Roughly 150 UW-River Falls students have worked on the IceCube project in some way, most on campus, but a handful have made the trek to Antarctica. The benefits of the IceCube collaboration for UWRF students, according to Madsen, stretch far beyond the upper Midwest campus of UW-River Falls and the frozen swath of ice at the South Pole.

“This summer we have 10 or 11 students that are all supported, that are getting paid to do research. We just finished a grant that sent students to Europe. Over four summers we sent 19 students to Europe to work with institutions that were part of the IceCube collaboration,” he shares. “It is incredible the opportunities. It’s almost the only place where you could go that you’d have the chance to do those things.”

“I think when you look at what this particular project [IceCube] offers, but even overall what the Physics Department has to offer, UW-River Falls really is an amazing place with so much going on.

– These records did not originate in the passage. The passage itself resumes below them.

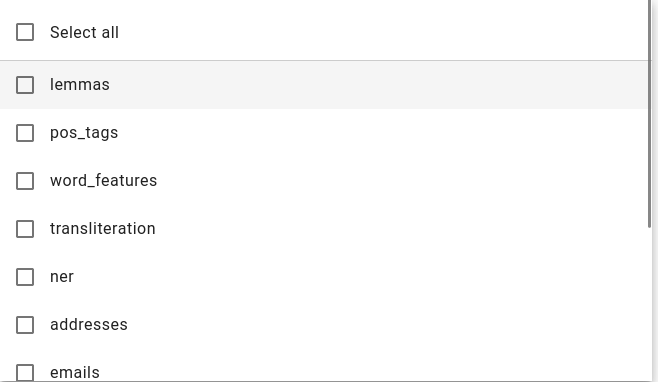Toggle the emails checkbox
658x382 pixels.
(x=25, y=372)
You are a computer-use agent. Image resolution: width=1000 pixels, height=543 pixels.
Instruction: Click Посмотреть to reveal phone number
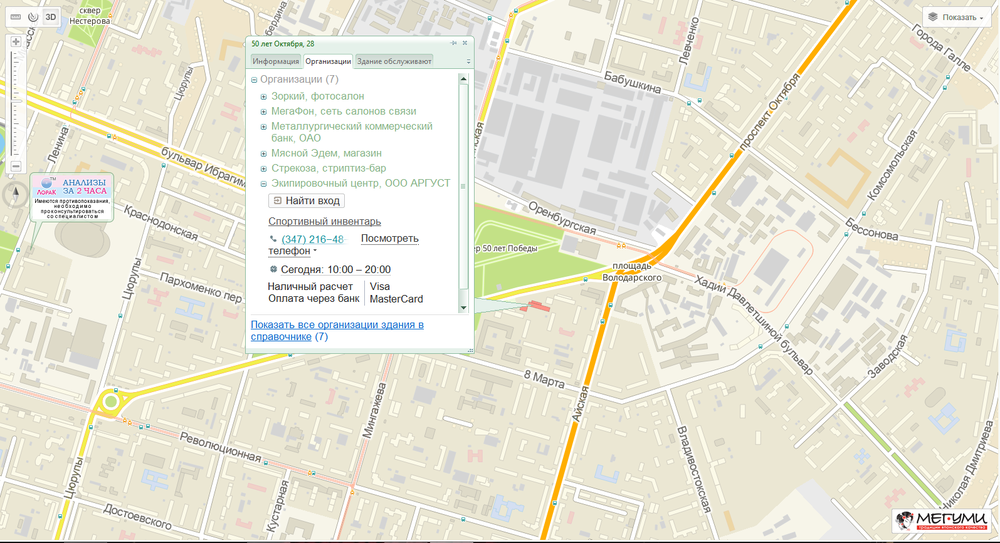click(389, 238)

The faculty are so committed and again, this is the payoff that came from many years of work that enabled us to be successful with getting more resources that allow us to support these students in being a bigger part of this research,” Madsen said.

As for why it’s so important for UW-River Falls’ students to play such an active role in research like what’s being done with IceCube? Madsen knows the answer lies beyond the basic understanding of neutrinos and blazars.

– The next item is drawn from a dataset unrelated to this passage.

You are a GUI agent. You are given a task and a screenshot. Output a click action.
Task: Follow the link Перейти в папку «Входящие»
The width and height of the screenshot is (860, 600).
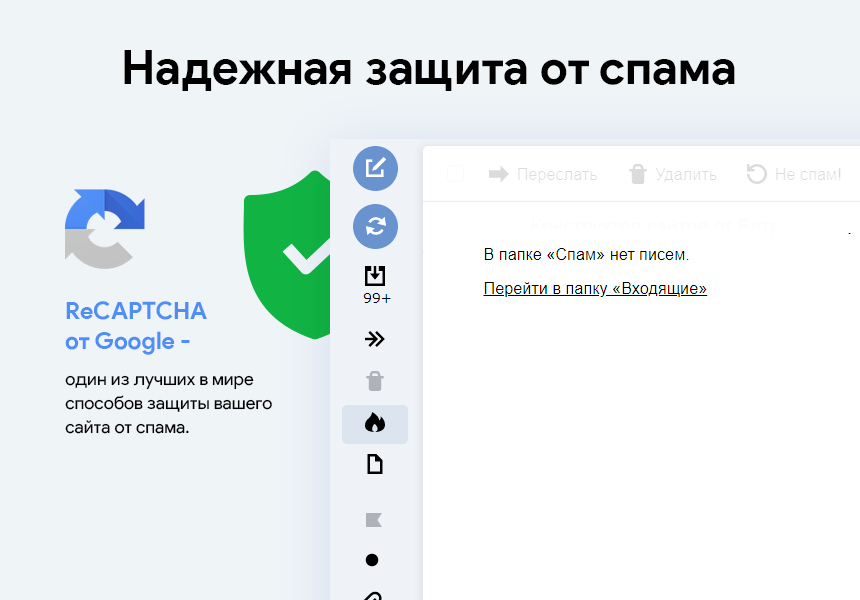pyautogui.click(x=595, y=289)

“This type of work, people often ask ‘what do you think it would be good for? What might the value be?’ The reality is we don’t know,” he said. “There are lots of skills, though, that are developed that can be utilized in many different areas.”

“We’ve had roughly 150 students at River Falls work on this project and almost all of them have gone on to do something else. A handful of them have gone on to get Ph.Ds in physics. Most are engineers or technicians or are working in industry analyzing data. The skills that they developed by working on problems like this turn out to be transferable though.”

As for now, the research, the collaboration and the journey to find more answers will continue for Madsen and his students. The IceCube project has funding secured for almost 15 more years and Madsen is hopeful that this recent finding, along with bigger plans for the future, will help ensure the continuation of the IceCube collaboration for years to come.

“The neat thing is we have an opportunity to do something where we just say, I want to try to understand this. In some simple sense, it’s no different than saying I want to climb the highest mountain. We’re motivated by trying to conquer something,” Madsen said.

“It’s hard to explain in easily understood terms why it’s a great thing. It’s like any human accomplishment, whether it’s running or making a great movie or a sculpture, it’s kind of what we create as humans,” he reflects. “We created this incredible instrument that allows us to see things that before were thought to be almost impossible to capture.”

“I think, in the end, it’s a neat story of this international group of people that united to accomplish this great thing,” he concluded.

For more information about the IceCube South Pole Neutrino Observatory, visit https://icecube.wisc.edu/. Additional information on the blazar detection announcement, visit https://icecube.wisc.edu/news/view/586.

For more information about Madsen and the UW-River Falls Physics Department, including information about UWRF’s collaboration* with IceCube, visit https://www.uwrf.edu/PHYS/.

 

* The project's success at UW-River Falls is a team effort. Physics faculty Rellen Hardtke did her Ph.D. research on the predecessor to the IceCube project, AMANADA, and Glenn Spiczak and Surujhdeo Seunarine have spent the majority of their careers working on the IceCube project. In the last half decade, Professor Lowell McCann has contributed his optics expertise supervising summer research projects for undergraduates during astrophysics research at UWRF.